WHAT IS BEING ASKED:
Your task is to find every line of the data that holds the string "Read" and copy it.

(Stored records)
----------------------------------------

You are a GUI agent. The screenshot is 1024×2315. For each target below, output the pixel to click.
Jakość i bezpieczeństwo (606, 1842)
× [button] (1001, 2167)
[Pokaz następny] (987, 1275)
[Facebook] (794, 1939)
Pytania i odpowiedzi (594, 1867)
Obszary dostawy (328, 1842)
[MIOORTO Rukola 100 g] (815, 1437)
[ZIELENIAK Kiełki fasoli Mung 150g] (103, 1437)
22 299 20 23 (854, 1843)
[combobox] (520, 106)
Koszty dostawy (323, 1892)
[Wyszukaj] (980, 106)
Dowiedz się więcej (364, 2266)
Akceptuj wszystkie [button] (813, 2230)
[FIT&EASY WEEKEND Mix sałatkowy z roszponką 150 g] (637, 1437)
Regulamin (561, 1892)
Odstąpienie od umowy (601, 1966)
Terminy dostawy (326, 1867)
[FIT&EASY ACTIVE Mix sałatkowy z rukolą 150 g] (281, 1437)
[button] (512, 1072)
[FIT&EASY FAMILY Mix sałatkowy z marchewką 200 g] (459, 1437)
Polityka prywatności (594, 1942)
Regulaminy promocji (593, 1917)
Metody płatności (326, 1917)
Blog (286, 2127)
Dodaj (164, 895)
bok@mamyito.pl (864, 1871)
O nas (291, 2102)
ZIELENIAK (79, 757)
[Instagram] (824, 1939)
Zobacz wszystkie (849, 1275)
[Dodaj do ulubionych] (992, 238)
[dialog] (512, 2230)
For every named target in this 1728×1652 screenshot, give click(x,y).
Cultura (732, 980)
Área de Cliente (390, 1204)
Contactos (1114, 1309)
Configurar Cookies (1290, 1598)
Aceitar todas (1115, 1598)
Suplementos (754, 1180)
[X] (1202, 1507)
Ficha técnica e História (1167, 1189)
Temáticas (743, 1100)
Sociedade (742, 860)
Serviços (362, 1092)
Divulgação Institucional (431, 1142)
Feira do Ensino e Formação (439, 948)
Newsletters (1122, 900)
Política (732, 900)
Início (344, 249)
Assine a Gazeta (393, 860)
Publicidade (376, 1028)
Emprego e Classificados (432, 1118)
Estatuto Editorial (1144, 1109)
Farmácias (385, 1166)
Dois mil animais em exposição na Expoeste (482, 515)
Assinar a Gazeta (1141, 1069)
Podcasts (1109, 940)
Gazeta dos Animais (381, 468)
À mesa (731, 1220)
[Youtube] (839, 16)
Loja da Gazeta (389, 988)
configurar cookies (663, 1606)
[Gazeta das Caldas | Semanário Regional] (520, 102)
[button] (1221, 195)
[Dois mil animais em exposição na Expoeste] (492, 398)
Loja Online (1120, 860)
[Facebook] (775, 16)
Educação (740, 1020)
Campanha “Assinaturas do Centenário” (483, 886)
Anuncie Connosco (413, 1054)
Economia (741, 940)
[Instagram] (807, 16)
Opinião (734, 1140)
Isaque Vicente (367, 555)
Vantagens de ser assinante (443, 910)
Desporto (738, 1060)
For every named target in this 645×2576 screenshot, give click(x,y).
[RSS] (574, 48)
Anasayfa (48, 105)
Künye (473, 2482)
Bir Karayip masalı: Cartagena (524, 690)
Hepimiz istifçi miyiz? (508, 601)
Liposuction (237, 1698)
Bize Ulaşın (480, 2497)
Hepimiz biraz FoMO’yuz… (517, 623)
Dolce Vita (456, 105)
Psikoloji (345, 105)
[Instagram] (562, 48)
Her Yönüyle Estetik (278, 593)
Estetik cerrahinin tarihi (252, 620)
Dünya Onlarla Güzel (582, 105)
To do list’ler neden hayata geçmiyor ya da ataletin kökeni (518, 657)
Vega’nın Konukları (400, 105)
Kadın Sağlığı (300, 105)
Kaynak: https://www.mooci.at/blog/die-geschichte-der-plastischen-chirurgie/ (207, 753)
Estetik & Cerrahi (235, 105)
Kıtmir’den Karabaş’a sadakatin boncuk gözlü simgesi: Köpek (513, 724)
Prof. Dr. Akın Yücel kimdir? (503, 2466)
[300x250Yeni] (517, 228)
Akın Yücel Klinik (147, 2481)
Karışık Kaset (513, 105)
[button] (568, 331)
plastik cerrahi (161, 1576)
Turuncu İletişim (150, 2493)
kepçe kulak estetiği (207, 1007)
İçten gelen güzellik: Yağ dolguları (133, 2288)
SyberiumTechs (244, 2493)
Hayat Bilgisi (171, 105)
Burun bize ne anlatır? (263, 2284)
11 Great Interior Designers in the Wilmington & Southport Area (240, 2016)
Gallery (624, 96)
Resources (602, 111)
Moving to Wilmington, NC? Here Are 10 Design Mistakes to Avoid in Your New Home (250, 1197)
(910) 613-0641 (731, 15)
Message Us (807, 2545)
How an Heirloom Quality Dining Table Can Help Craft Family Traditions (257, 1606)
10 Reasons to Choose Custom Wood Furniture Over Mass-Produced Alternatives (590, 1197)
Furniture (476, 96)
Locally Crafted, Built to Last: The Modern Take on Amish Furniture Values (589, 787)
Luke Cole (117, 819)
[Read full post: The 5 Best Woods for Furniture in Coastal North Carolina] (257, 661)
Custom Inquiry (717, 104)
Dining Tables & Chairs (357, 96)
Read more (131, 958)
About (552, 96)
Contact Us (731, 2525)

----------------------------------------

WRITTEN RESPONSE:
[Read full post: The 5 Best Woods for Furniture in Coastal North Carolina] (257, 661)
Read more (131, 958)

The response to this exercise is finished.